The government then used judicial judgements to justify the need to dilute freedom of speech. Some courts had held the citizen's right to freedom of speech and expression guaranteed by Article 19(1)(a) of the Constitution of India to be so comprehensive as not to render a person culpable even if he advocates murder and other crimes of violence. The Congress government noted that in other countries with written constitutions, freedom of speech and of the press is not regarded as debarring the State from punishing or preventing abuse of this freedom. The opposition disagreed, reminding parliament of First Amendment to the United States Constitution where State was barred from curbing fundamental freedom that formed the essence of democracy. Furthermore, it warned that restricting freedom of speech would lead to abuse by The State and drastically impact the democratic freedom of citizens. The majority government of Congress ignored the opposition's concerns.

==Freedom of trade==
The right of citizens of India to practice any profession or to carry on any occupation, trade or business conferred by article 19(1)(g) is subject to reasonable restrictions which the laws of the State may impose "in the interests of the general public". While the words cited are comprehensive enough to cover any scheme of nationalization, it was thought desirable to place the matter beyond doubt by a clarificatory addition to article 19(6).

==Upholding land reforms==
The Parliament of India noted that the validity of agrarian reform measures passed by the State Legislatures had, in spite of the provisions of clauses (4) and (6) of article 31, formed the subject-matter of dilatory litigation, as a result of which the implementation of these important measures, affecting large numbers of people, had been held up. Accordingly, a new article 31A was introduced to uphold such measures in the future. Further, another new article 31B, with retrospective effect, was introduced to validate 13 enactments relating to zamindari abolition.

==Equity==
It is laid down in Article 46 as a Directive Principle of State Policy that the State should promote with special care the educational and economic interests of the weaker sections of the people and protect them from social injustice. In order that any special provision that the State may make for the educational, economic or social advancement of any backward class of citizens may not be challenged on the ground
of being discriminatory, article 15(3) was suitably amplified.

=== Background ===
Jawaharlal Nehru encouraged the Parliament of India to pass the amendment in response to State of Madras v. Champakam Dorairajan, which went before the Madras High Court and then the Supreme Court of India.
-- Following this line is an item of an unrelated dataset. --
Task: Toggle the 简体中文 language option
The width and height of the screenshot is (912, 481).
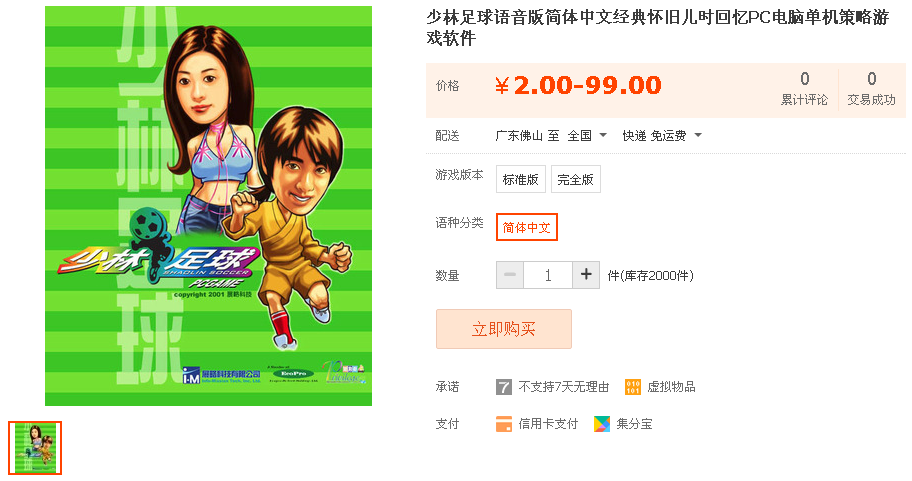Action: click(526, 227)
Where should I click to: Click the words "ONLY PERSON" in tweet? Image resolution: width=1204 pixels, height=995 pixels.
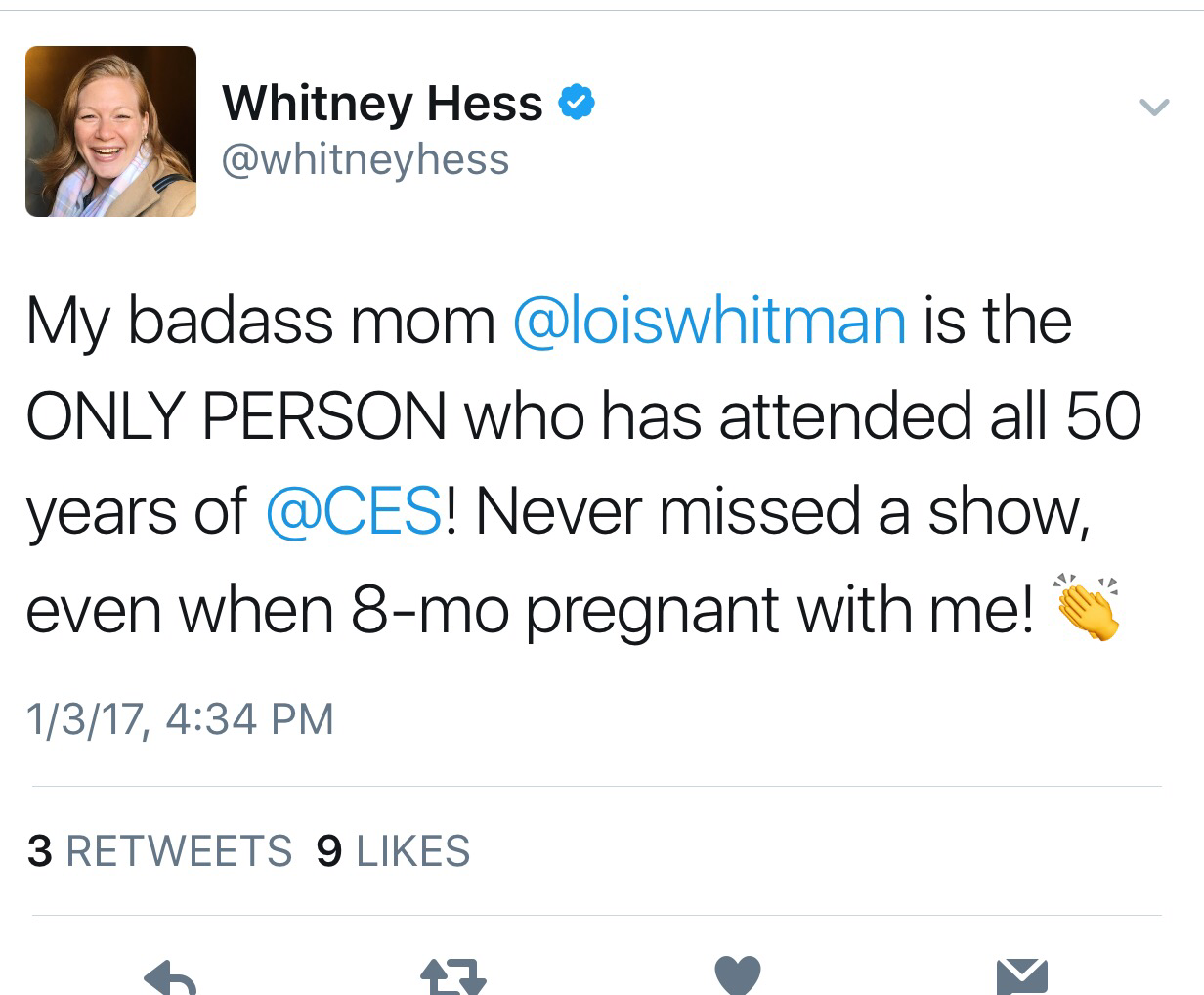(236, 416)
In that case, a Brahmin woman in Madras challenged the state's Communal General Order, which established caste quotas in government-supported medical and engineering schools, on the grounds that it denied her equality under the law; both courts had upheld her petition.

=== Debate ===
Syama Prasad Mookerjee opposed the amendment for curtailing freedom of speech expressly conceded that Parliament has the power to make the aforesaid amendment.

==Other amendments==
Certain amendments in respect of articles dealing with the convening and proroguing of the sessions of Parliament were also incorporated in the Act. So also a few minor amendments in respect of articles 341, 342, 372, and 376.